McVey was elected in 2024, beating opponent Mark Hopman. His term was set to run through 2028. On March 23, McVey said he felt he had achieved the goals he campaigned on: better conditions for the homeless, increased housing supply and a crackdown on illegal fireworks in the city.
“I may be losing this seat, I don’t have to hang my head,” McVey said. “I can go out proud that I’ve accomplished quite a bit.”
McVey said he will remain involved with city discussions and issues, but from the other side of the dais.
Mayor Steve Wright said he feels bad about the situation and is concerned about people using recalls as a tool to remove someone from office because they disagree with them about an issue or have a personal problem with them.
“We have a seven-member council for a particular reason,” he said, “and that’s so we can have different viewpoints and hopefully come to agreement on whatever is going to serve the broader community of Seaside.”
“You don’t like somebody, let them serve out their term and then…elect somebody else,” he added.
In 2024, R.J. Marx, the former editor of The Seaside Signal, filed a petition on behalf of the group Freedom To Read Seaside to recall Ward 1 City Councilor Steve Dillard after Dillard raised concerns about materials available at the Seaside Public Library.
Dillard claimed the library was providing sexually explicit materials to minors and called for age restrictions on certain books at the library.
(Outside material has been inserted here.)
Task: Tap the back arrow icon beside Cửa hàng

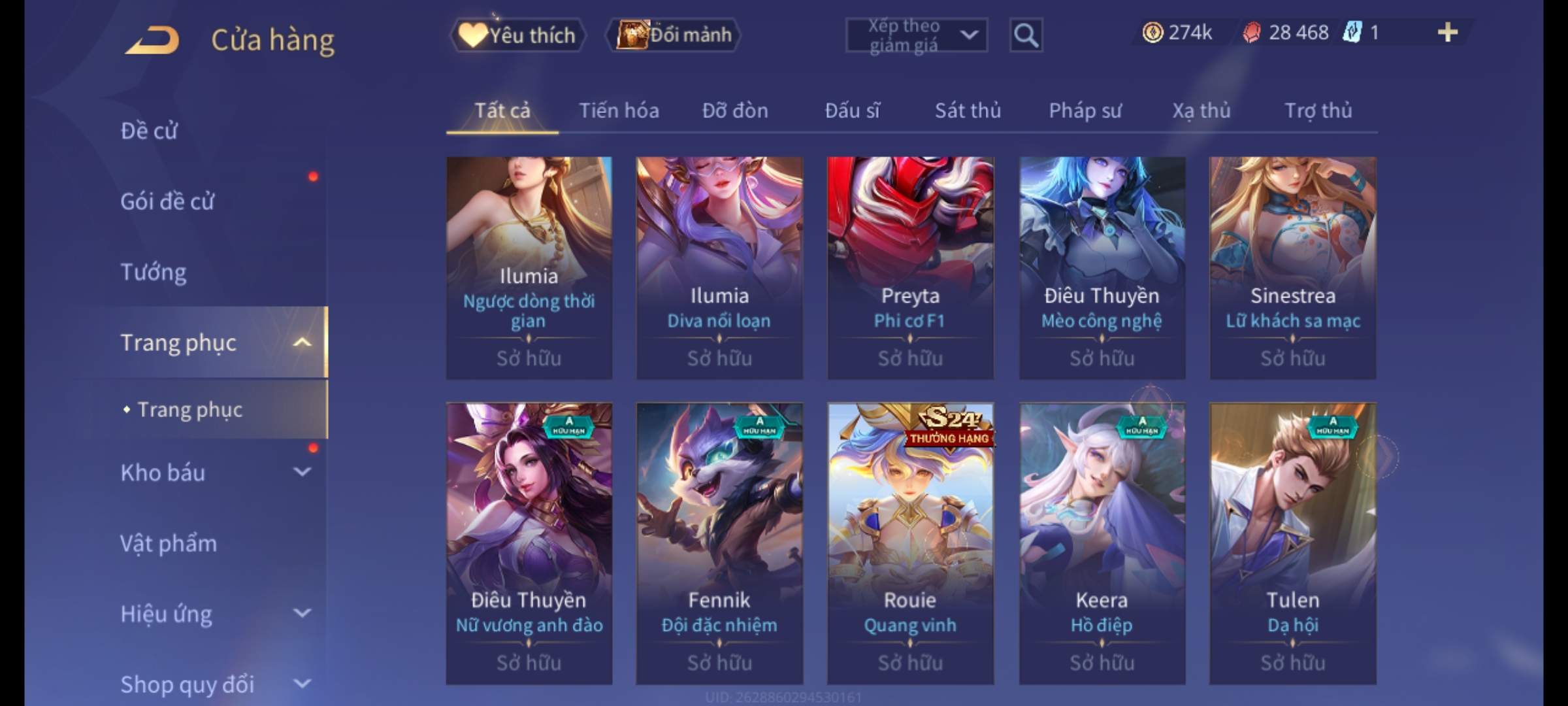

Voter turnout was relatively high and an overwhelming majority voted to remove Dillard from his seat. Voter turnout for McVey’s recall was lower and the vote was closer, but the result was the same.
“We’ve had somebody that was…more far right and somebody that was more far left,” Wright said, referring to Dillard and McVey respectively, “and I think we just need to use those differences to come to common conclusions and figure out what’s best for the city.”
McVey’s recall follows more immediately after a tumultuous appointment process to fill a vacant seat on the council that began last year and stretched into January.
The council was split between two candidates, Padraic Ansbro and Brandon Kraft, and Kraft faced allegations of homophobia and bigotry and concerns about what some in the community worried was a far right agenda. Some of those concerns stemmed from a Substack post written by Marx.
A majority of the council chose Ansbro — Wright was the tie-breaking vote. But comments McVey made during the process about memes that Kraft had posted on social media several years prior sparked indignation among people already involved in the recall effort against him and furthered calls for his removal.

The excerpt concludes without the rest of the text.